### Your assignment
Determine how many lines of the entries include the word "computer", and report that number with no further text.

### Record set

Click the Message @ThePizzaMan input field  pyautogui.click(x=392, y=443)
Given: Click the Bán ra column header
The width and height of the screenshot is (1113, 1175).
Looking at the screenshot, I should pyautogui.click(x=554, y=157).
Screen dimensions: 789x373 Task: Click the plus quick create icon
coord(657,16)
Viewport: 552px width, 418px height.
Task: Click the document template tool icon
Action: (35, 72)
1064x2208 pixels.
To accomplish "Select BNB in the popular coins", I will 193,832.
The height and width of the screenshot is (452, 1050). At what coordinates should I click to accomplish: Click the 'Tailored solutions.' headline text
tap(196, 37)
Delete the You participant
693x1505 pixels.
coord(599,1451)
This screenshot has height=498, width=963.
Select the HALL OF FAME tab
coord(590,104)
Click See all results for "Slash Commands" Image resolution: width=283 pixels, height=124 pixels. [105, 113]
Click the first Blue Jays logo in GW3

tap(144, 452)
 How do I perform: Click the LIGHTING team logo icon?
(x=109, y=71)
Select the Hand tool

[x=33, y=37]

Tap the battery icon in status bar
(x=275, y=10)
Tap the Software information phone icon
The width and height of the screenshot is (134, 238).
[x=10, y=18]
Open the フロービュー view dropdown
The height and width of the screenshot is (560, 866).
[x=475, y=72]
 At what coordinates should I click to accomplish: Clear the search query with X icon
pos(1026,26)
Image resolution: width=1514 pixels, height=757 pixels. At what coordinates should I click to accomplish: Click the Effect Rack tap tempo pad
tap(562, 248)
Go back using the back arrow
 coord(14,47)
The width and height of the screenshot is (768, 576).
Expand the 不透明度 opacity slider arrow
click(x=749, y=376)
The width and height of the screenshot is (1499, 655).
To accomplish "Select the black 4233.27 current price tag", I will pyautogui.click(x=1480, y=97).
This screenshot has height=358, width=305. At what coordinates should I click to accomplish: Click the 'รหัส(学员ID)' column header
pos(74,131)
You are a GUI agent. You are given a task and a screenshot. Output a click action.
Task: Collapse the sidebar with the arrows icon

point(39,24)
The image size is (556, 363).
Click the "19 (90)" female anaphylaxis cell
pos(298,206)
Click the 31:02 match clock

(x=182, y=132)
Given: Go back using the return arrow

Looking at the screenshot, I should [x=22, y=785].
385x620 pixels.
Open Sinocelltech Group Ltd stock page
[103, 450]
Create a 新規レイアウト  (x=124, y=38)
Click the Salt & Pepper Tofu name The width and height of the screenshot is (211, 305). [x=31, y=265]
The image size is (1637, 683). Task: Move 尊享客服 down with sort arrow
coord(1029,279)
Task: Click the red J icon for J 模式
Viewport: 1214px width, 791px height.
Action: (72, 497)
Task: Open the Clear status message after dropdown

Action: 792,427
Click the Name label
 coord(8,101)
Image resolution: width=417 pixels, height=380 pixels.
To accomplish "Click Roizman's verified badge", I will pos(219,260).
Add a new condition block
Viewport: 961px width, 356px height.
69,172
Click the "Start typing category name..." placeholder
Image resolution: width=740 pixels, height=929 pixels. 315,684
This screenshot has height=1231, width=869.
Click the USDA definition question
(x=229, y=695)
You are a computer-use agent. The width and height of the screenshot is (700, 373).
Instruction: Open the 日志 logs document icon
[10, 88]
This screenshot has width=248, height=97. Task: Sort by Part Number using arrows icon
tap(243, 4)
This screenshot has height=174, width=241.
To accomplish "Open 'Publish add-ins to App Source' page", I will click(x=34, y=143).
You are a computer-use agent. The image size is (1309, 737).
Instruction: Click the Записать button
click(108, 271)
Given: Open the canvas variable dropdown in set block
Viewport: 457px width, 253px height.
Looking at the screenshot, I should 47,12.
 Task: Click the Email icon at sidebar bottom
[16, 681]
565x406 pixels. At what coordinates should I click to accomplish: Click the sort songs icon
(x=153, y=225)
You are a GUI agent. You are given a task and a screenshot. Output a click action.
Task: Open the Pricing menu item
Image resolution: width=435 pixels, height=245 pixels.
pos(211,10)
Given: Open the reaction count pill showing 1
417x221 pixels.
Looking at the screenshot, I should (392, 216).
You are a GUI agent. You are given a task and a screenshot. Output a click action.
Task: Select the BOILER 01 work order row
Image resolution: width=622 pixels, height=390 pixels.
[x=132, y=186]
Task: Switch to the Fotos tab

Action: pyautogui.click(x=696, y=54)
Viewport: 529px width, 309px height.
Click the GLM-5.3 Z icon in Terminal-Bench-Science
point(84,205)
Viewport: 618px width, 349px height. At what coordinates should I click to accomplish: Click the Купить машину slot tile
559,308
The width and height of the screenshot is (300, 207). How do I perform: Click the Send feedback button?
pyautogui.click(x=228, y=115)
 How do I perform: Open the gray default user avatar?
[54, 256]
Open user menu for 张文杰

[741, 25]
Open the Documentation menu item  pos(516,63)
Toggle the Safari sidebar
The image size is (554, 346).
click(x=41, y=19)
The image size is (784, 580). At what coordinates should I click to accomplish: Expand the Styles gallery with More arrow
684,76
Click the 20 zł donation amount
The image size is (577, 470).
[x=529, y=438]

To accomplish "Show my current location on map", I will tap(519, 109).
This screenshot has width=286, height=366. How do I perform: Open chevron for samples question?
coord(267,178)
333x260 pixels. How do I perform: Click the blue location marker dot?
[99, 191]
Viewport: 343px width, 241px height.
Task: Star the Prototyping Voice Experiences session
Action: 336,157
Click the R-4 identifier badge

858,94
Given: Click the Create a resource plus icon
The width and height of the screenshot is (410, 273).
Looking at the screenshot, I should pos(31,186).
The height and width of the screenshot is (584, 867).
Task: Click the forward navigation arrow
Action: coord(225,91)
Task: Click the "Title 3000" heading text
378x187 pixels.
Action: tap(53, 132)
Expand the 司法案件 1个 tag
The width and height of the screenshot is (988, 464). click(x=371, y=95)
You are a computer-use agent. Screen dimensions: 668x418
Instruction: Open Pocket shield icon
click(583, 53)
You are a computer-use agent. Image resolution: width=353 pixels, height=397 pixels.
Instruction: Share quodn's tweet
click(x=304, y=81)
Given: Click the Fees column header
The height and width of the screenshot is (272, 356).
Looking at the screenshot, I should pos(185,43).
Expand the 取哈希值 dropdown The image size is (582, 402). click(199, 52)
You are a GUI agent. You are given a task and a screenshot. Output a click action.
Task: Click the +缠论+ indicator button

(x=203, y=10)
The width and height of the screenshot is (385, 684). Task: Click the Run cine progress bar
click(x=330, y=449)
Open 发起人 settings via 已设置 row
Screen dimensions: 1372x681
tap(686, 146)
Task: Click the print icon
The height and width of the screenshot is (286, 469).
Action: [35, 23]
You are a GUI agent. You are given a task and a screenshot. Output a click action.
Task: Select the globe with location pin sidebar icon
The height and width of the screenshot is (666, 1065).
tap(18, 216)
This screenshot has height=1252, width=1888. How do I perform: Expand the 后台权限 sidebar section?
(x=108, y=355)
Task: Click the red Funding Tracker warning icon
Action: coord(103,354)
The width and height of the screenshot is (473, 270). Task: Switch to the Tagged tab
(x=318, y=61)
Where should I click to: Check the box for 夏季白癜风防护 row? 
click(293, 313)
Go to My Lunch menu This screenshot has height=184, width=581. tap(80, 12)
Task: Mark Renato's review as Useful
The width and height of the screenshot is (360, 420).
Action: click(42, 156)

### Completed task
4